Stop Repossessions - Stop Foreclosure
As home owners, most of us still have our mortgage as a monthly outgoing in recognition of our investment. Without the help of our bank, buying a property in any event would be out of reach for most of us, and even the monthly repayments can sometimes get out of hand.
Unfortunately, regardless of your financial circumstances at any given point in time, the mortgage still has to be paid on time every time to stop foreclosure by the bank, putting immense pressure on us to continue to generate sufficient income to make ends meet. Often, it is hard to maintain the same level of financial consistency through the twenty-five or thirty year life span of your mortgage, and one or two minor slips could be sufficient for the bank to repossess your home. So what can you do to stop foreclosure sale before it stops you?
Foreclosure is the process of selling a house, or other asset in recognition of persistent default on a secured loan. For most of us, our experience with foreclosure will be limited to our home and the mortgage secured over it. What it means in practical terms is that if, for any reason, you become unable to repay your mortgage over a sustained period of time, you could lose the roof over your head as the bank strives to get back the money they've loaned. This is not something which is decided by local councils, so whether you live in Leicester, Leicestershire, Hinckley, Lutterworth, Rugby, Coventry or Northampton the rules will be the same.
The most obvious way to stop home foreclosure is to maintain your loan repayments, but seldom is it that straightforward. For example, some people may find themselves falling ill or out of work over the lifespan of the mortgage, in which case they may lose their home if they have insufficient funds to meet the monthly repayment. In this type of scenario, it can often be quite difficult to stop foreclosure, unless you have some other method of payment in place.

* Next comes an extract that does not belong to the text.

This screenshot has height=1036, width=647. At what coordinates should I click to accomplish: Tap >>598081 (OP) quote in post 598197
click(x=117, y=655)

A good starting point is to build up an emergency fund. Even as little as £10 every week could mount up over the years to provide some help in the event of a mortgage emergency. Alternatively, it may be a good idea to look for a repayment insurance policy, covering any eventuality in which you are unable to generate an income. That way, you can be sure to be covered for at least one mortgage payment cycle, should the worst happen, to stop foreclosure and make sure you remain in possession of your family home.

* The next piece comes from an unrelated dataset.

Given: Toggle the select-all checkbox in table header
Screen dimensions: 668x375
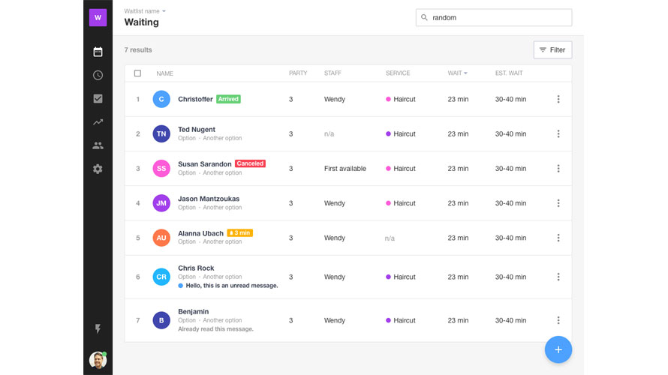Looking at the screenshot, I should click(x=137, y=74).
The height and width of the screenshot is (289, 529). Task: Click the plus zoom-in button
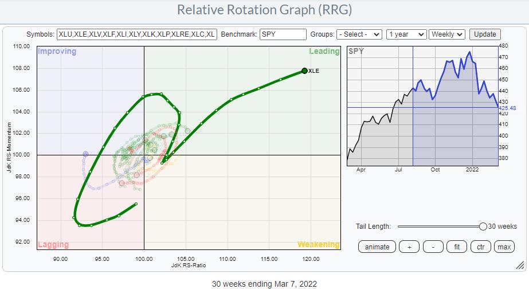409,247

If you feel there is a reasonable chance that you could soon fall behind with your mortgage repayments, your first port of call should be your lender. Meet with a representative of the bank to discuss your situation, and ask if it would be possible to rearrange payment terms for your mortgage to lighten the load. After all, they can only say no. If you are rejected, you may also like to consider remortgaging your property with another lender, in order to find a more attractive short-term repayment option to stop foreclosure, and to stop building on your arrears.
We help you to can stop foreclosure proceedings, we either either a quick house sale or a sale and rent back. We also offer Legal Assistance.